Lovely & Amazing Review
By Joe Lozito
Actresses beware. Catherine Keener is quietly cornering the market on self-assured, sharp-tongued feminism. In films like "Being John Malkovich", "Your Friends and Neighbors" and "Walking and Talking", Ms. Keener's characters attack with quick and sudden sarcasm, leaving her opponents mostly slack-jawed. In "Lovely & Amazing", Nicole Holofcener's follow-up to "Walking", Ms. Keener again shows her verbal acuity while also being given a sense of humility. It is Ms. Keener's finest role in a film which pulls no punches and offers unmatched opportunities for all the actresses involved.
Ms. Holofcener is proving herself to be a kind of female Woody Allen. Her films are mostly unconcerned with plot and happily follow well-drawn characters through easily recognizable situations with perceptive and realistic dialogue. The spirit of independent filmmaking is alive and well in Ms. Holofcener's work. I can't imagine most Hollywood actresses subjecting themselves to the type of honest embarrassment that these characters undertake.
Like Mr. Allen's "Interiors" or "Hannah and her Sisters", Ms. Holofcener's film follows the trials of a family with a recognizable degree of dysfunction. The matriarch, played by the always-wonderful Brenda Blethyn ("Secrets & Lies"), has her own issues as she undergoes a complicated liposuction procedure, leaving her young, adopted African-American daughter Annie (Raven Goodwin, who nearly steals the movie) in the hands of Ms. Keener's Michelle and her sister Elizabeth (Emily Mortimer). While Michelle already has a daughter on whom she dotes, regardless of her loveless marriage, Elizabeth the struggling actress can't hold onto a relationship and adopts stray dogs instead.
Ms. Holofcener's ear for dialogue is terrific, and her sense of pacing serves the film well. Still, the film doesn't have much driving it, nor does it offer much hope. It is a subtle character study. The men involved are presented in a nearly uniformly oafish light, with the possible exception of the 17-year-old (the wonderfully dry-beyond-his-years Jake Gyllenhaal) with whom Michelle forms a unique relationship.

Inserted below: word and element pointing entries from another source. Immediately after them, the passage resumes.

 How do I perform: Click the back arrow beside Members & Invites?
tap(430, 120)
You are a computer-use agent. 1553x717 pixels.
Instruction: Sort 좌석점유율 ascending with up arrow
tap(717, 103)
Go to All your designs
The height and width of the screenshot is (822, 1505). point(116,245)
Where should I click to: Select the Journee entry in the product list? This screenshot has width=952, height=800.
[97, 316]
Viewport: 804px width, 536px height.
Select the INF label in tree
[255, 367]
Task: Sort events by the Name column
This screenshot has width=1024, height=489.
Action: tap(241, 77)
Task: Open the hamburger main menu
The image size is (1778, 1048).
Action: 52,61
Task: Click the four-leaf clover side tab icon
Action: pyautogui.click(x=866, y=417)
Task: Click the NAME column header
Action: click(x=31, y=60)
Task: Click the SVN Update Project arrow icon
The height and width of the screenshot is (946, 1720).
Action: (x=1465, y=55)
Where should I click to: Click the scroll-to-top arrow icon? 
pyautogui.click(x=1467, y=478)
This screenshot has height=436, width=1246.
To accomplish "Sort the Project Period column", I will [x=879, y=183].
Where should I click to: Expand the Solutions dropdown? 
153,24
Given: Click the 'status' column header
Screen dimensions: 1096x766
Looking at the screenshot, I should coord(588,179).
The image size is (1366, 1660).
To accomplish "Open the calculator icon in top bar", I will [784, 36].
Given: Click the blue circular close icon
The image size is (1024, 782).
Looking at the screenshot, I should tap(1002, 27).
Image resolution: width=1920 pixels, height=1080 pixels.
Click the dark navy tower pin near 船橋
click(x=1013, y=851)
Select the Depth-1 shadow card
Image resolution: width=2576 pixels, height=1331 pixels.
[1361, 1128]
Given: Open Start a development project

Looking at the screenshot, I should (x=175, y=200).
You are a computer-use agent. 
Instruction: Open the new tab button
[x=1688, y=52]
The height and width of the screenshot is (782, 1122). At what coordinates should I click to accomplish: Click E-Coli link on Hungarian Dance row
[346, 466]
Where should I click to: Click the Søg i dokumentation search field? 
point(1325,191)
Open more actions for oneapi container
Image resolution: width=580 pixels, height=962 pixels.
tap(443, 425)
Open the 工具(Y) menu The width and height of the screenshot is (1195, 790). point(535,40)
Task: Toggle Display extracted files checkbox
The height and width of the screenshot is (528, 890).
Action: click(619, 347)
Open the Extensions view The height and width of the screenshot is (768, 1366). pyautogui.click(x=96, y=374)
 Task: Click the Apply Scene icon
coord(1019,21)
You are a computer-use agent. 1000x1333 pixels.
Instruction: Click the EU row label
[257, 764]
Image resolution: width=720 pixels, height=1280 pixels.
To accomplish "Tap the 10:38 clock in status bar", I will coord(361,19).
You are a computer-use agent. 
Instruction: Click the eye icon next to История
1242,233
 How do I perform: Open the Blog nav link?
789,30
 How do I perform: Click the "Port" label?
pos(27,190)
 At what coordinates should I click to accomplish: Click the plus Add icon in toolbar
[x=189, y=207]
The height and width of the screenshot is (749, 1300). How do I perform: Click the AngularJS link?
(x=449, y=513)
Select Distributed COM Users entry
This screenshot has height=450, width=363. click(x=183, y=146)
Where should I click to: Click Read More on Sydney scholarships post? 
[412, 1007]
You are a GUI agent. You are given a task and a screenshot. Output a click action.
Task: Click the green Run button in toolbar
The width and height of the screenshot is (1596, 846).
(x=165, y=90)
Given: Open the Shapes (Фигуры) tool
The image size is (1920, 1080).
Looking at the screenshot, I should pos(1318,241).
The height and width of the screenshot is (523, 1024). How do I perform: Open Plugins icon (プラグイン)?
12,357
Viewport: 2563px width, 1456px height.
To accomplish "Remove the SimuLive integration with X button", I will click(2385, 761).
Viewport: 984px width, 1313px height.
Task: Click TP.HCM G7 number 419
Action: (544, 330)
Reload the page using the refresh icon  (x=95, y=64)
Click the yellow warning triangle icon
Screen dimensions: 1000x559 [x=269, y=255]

Perhaps the bravest performance is by Ms. Mortimer ("Notting Hill", "Disney's The Kid") playing an actress so concerned with her appearance that she subjects herself to a blunt, brutal critique of her naked body. The scene is uncomfortable, honest, beautiful and unlike anything else you're likely to see this year. It is one of those moments in film when everything comes together and it is (yes, I have to say it) both lovely and amazing to watch.